BEGIN

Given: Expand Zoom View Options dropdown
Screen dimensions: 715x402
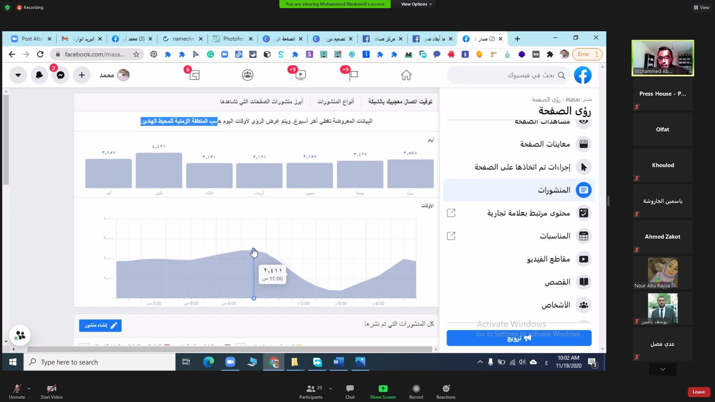Looking at the screenshot, I should (x=416, y=4).
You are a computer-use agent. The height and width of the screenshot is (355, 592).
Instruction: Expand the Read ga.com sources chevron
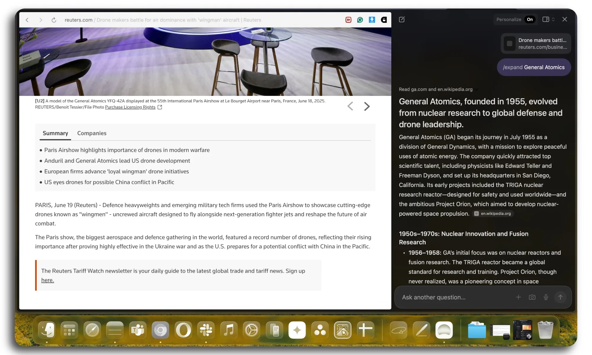pyautogui.click(x=477, y=89)
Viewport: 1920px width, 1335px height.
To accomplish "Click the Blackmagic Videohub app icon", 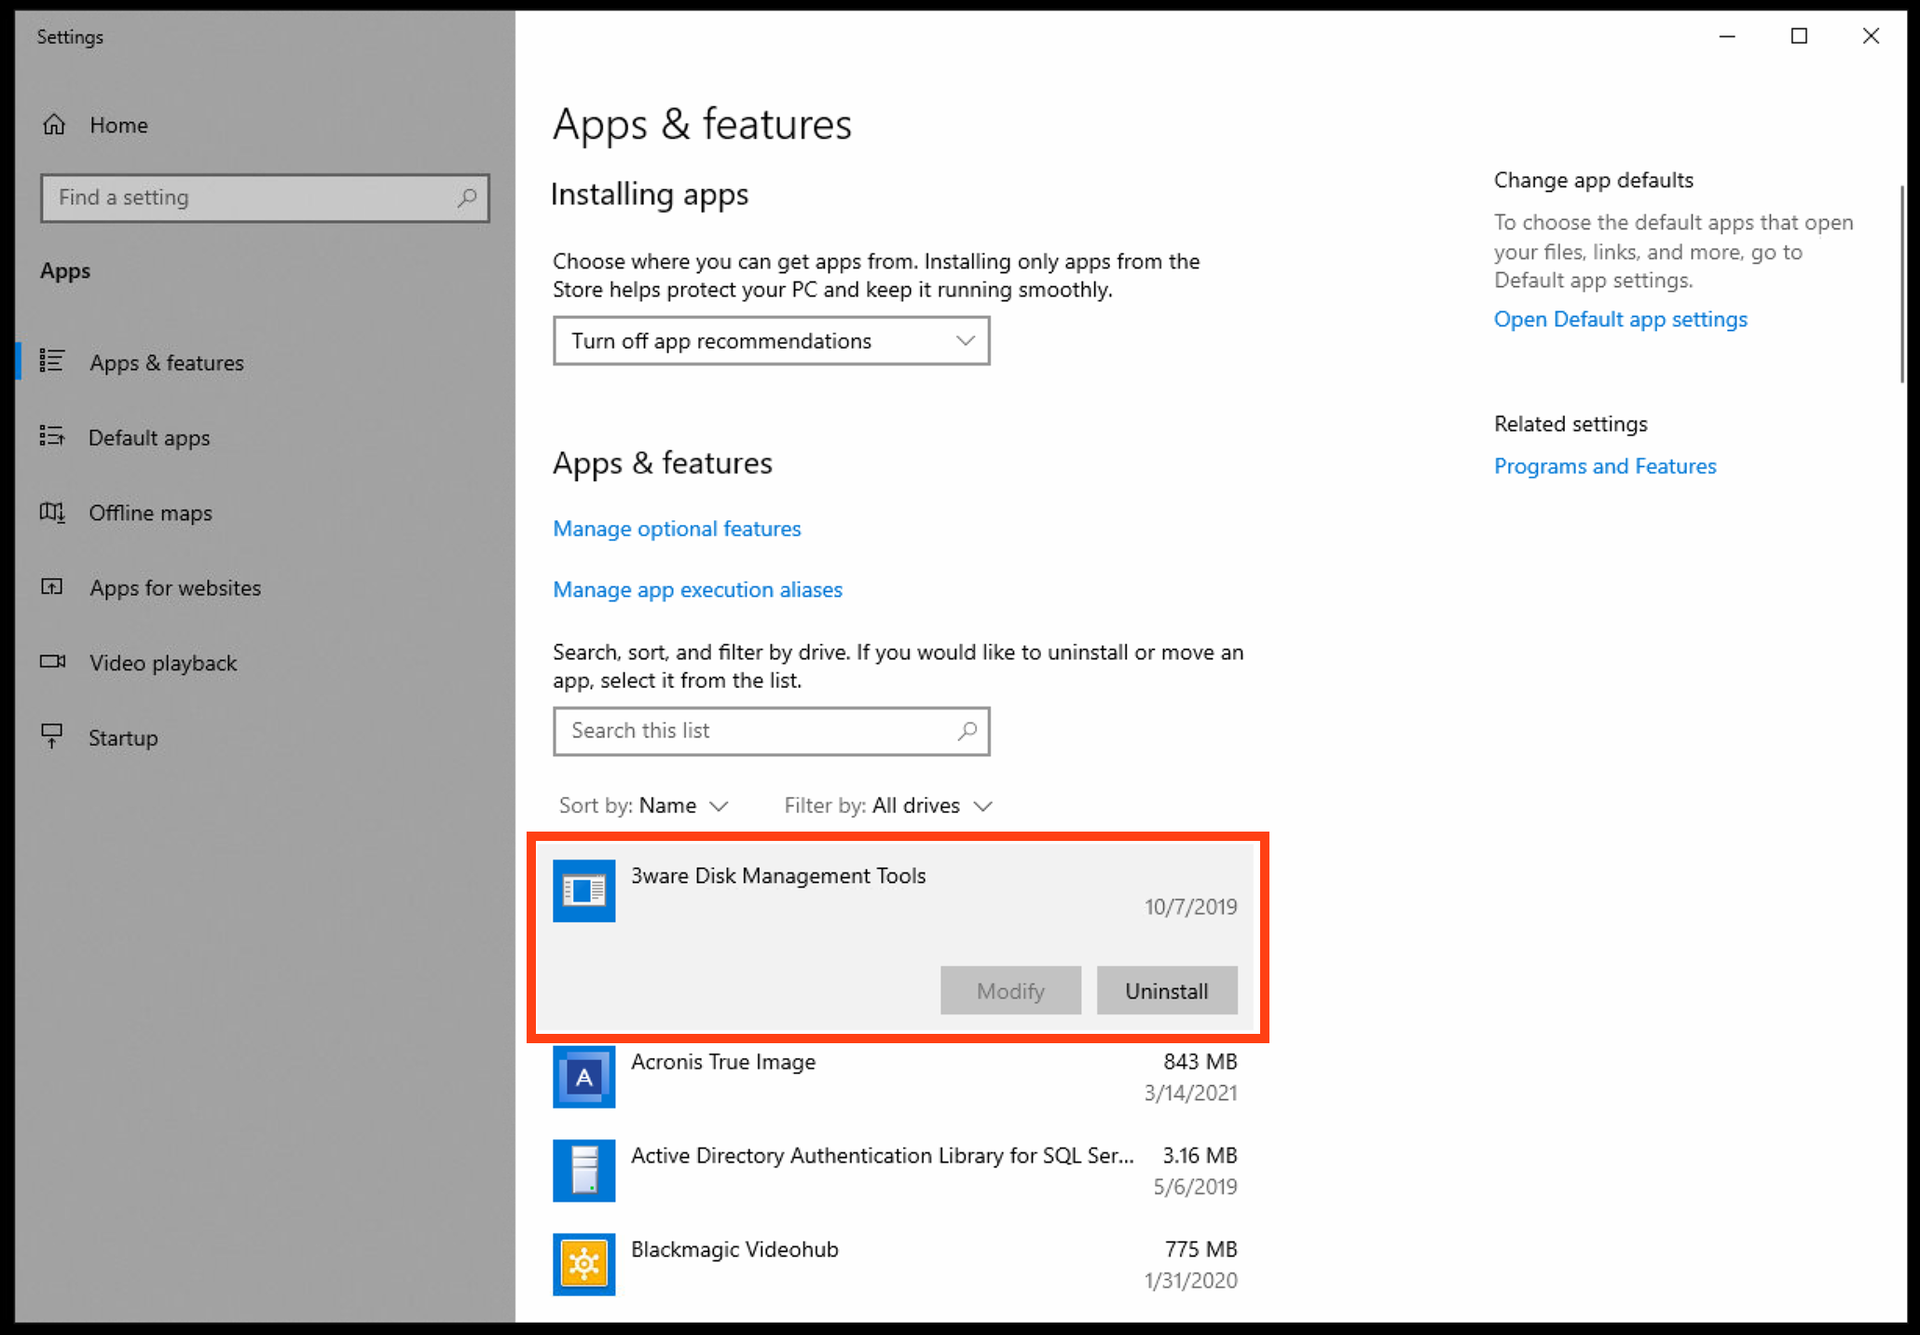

END

All lines of the records containing "width" should be shown.

You are a computer-use agent. The height and width of the screenshot is (355, 592).
Viewport: 1920px width, 1335px height.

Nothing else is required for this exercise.